When S is truncated to a finite index set I, the conditional distribution of the adjacency matrix belongs to a finite‑dimensional exponential family with sufficient statistics S_{rs}(A,U)=∑{i<j} A{ij} ψ_r(U_i) ψ_s(U_j). This yields a maximum‑entropy characterization and enables regularization (e.g., L1, L2 penalties) and hypothesis testing directly in coefficient space.
The authors prove several key theoretical results:
- Universality – Any logistic graphon can be expressed via an appropriate wavelet‑logit parameterization; special cases recover Erdős–Rényi, stochastic block models (SBM) when only coarse Haar scaling coefficients are non‑zero, and logistic random dot product graphs (RDPG) when S is low‑rank positive semidefinite.

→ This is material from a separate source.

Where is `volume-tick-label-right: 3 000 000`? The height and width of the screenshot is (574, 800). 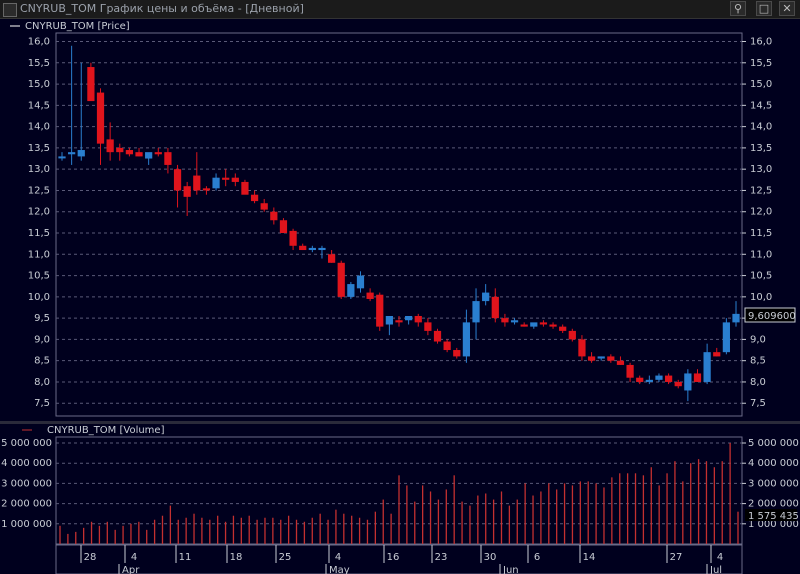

- Near‑minimax estimation – Under a multiscale sparsity assumption (only a small number of coefficients are non‑zero), a penalized likelihood estimator attains the minimax rate up to logarithmic factors. The authors derive explicit detection thresholds: a coefficient of magnitude larger than √(log n / n) can be consistently detected at its corresponding scale.
- Band‑limited regime – When the expansion is truncated to a fixed resolution, the resulting finite‑dimensional exponential family is non‑degenerate, and a finite‑dimensional large‑deviation principle holds, providing precise asymptotics for likelihood‑based tests.
- Parameter‑complexity separations – The paper quantifies how many wavelet coefficients are needed to approximate a given graphon within ε error, showing that WL‑ERGs can achieve the same approximation error with far fewer parameters than pure block or low‑rank models when the true structure exhibits localized fine‑scale deviations.
Algorithmically, the latent positions are either estimated (e.g., via order statistics) or treated as known in a “observed‑design” setting. The coefficient matrix S is estimated by maximizing the conditional likelihood with sparsity‑inducing penalties, using an ADMM scheme for scalability. Model selection across scales is performed via information criteria (AIC/BIC) combined with multiple‑testing corrections.
Empirical evaluations include synthetic benchmarks where WL‑ERGs recover planted multiscale patterns more accurately than SBM or low‑rank RDPG baselines, and two real‑world case studies: (i) structural brain connectomes, where high‑resolution wavelet coefficients pinpoint subtle fronto‑posterior connectivity variations missed by coarse models; (ii) village social networks in Karnataka, India, where mid‑resolution coefficients align with geographic clusters, demonstrating the model’s ability to capture both global and local spatial effects. In both cases, WL‑ERGs achieve higher predictive AUC and provide interpretable visualizations of where and at what scale connectivity deviates from baseline.
In summary, WL‑ERGs fuse wavelet multiresolution analysis with exchangeable graphon theory, delivering a statistically principled, computationally tractable framework that simultaneously accommodates coarse block structure, smooth global geometry, and localized fine‑scale anomalies. The work opens avenues for extensions to sparse graphs, dynamic multilayer networks, and fully Bayesian treatments with wavelet‑sparse priors.